Im Rahmen der Bemühungen, diese Lücke in der Gasmesstechnik zu schließen und eine Alternative zu den konventionellen Adsorptionsverfahren zu schaffen, wurde in der Vergangenheit am Institut für Feuerungs- und Kraftwerkstechnik der Universität Stuttgart ein Prototyp eines Online-Teermessgeräts entworfen, welches in dieser Arbeit bis hin zur Marktreife weiterentwickelt und umfassend erprobt wird. Es basiert auf einem Differenzmessverfahren, in dem die Teere auf einem entsprechenden Kondensatabscheider von den permanent gasförmigen Kohlenwasserstoffen des Produktgases getrennt werden. Als Kohlenwasserstoffdetektor wird ein FID eingesetzt.

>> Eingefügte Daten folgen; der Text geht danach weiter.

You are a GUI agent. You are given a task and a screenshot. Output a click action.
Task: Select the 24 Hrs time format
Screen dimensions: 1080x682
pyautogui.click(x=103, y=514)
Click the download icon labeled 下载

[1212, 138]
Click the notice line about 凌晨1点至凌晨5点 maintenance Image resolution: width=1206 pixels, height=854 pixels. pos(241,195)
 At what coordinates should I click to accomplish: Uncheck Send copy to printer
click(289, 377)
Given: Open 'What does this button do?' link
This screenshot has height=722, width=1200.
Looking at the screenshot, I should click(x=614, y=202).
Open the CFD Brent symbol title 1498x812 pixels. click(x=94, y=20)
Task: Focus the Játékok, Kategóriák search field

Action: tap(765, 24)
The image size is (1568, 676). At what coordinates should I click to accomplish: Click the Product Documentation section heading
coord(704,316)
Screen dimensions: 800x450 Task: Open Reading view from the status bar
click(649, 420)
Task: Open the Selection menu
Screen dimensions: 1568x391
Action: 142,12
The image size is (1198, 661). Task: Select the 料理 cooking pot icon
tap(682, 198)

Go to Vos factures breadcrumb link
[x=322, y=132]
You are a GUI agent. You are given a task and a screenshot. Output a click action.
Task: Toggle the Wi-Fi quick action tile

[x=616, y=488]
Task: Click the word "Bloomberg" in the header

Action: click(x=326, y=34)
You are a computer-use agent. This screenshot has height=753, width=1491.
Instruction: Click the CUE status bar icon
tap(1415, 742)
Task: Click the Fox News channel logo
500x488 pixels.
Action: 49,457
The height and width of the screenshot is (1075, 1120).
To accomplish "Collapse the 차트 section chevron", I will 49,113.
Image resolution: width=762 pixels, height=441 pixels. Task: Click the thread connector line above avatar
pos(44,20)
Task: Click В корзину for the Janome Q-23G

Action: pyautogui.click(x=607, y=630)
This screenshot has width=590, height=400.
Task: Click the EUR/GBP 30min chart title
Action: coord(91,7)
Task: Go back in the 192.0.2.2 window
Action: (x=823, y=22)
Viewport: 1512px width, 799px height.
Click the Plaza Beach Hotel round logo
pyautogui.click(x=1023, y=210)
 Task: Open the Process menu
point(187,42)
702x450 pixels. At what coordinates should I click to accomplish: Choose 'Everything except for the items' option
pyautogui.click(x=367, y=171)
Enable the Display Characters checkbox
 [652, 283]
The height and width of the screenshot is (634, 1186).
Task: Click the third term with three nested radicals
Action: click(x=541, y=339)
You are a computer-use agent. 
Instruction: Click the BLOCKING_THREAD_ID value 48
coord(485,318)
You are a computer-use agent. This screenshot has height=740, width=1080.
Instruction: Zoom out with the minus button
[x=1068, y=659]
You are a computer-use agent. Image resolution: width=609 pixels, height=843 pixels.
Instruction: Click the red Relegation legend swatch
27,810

Zuerst werden die gegenüber der Vorgängerversion des Prototyps realisierten not-wendigen technischen Änderungen des Messgeräts und die Weiterentwicklungen seiner zugrundeliegenden Analytik beschrieben. Die durchgeführten Untersuchungen der Genauigkeit des verwendeten, neu entwickelten Detektors und der Wiederholbarkeit der Ergebnisse einzelner Messzyklen zeigen in einer beispielhaften Messreihe Abweichungen vom Mittelwert der Messwerte von unter 1 %. Die Nachweisgrenze der Teerkonzentrationen liegt, abhängig vom ausgewählten Messbereich, bei 50 mgCi.N., 250 mgCi.N. oder 500 mgCi.N..Sie ist dabei aber jeweils unabhängig vom Kohlenwasserstoffgehalt des zu untersuchenden Gases. Die Einflüsse verschiedener Messgerätebetriebsparameter auf die Detektorempfindlichkeit werden ebenfalls gezeigt und optimale Betriebseinstellungen angegeben.

Bei der Ermittlung eines optimalen Teerkondensatabscheiders für die Trennung der Kohlenwasserstoffe an der Grenze der Teerdefinition (Differenzmessung) zeigt sich, dass inerte Kondensatfallen nicht ausreichen, um leichte Kohlenwasserstoffe, wie bspw. BTX, vom restlichen Produktgas zu trennen. Als Lösung wird auf adsorptive Materialien zurückgegriffen. Als vielversprechendste Materialien erweisen sich dabei natürlich vorkommende (Schicht)silikate. Sie adsorbieren in einem großen Konzentrationsbereich alle Teersubstanzen mit Ausnahme von Toluol komplett, lassen aber permanent gasförmige KWS vollständig passieren. Bei Toluol und Benzol findet dagegen jeweils eine Teiladsorption statt. Bei bestimmten Konzentrationsverhältnissen zeigte sich aber, dass sich die Teiladsorption der beiden Substanzen gegenseitig ausgleicht und somit die Angabe einer Teerkonzentration an der als Teer definierten Kohlenwasserstoffgrenze (zwischen Benzol und Toluol) grundsätzlich möglich ist.

Die Durchführung von Vergleichsmessungen mit dem standardisierten, konventionellen Tar Protocol bestätigen die zuvor in Laborumgebung gewonnenen Erkenntnisse. So liegen die Abweichungen der Ergebnisse der Teermessungen bzw. Teeranalysen des Online-Teermessgeräts und der GC-MS-Analysen des Tar Protocol sowohl in Produktgasen einer Luftvergasung als auch (mit Korrekturen um den Wasserstoff- und Wasserdampfeinfluss auf das Messverfahren) einer Wasserdampfvergasung in einem Band von ± 20 %. Die absoluten Abweichungen liegen dabei immer unter der Marke von 2,5 gCi.N..

Die Messzykluszeit von 60-90 Sekunden und die direkte Gasanalyse sowie Ausgabe der Messwerte erlaubt im Gegensatz zu konventionellen Teermessmethoden die unmittelbare Überwachung der Gesamtteerkonzentration eines Vergasungsprozesses. Im Falle von auftretenden Teerspitzen oder ähnlichen Ereignissen ist dann ein schnelles Eingreifen in die Prozessführung möglich. Der demonstrative Einsatz des weiterentwickelten Messgeräts an einem semiindustriellen Vergaser zur Ermittlung optimierter Vergaserbetriebsparameter mit dem Ziel einer minimierten Teerproduktion bestätigt abschließend die im Verlauf der Arbeit gewonnenen Erkenntnisse und getätigten Aussagen hinsichtlich eines instrumentellen Ersatzes konventioneller Teermessverfahren.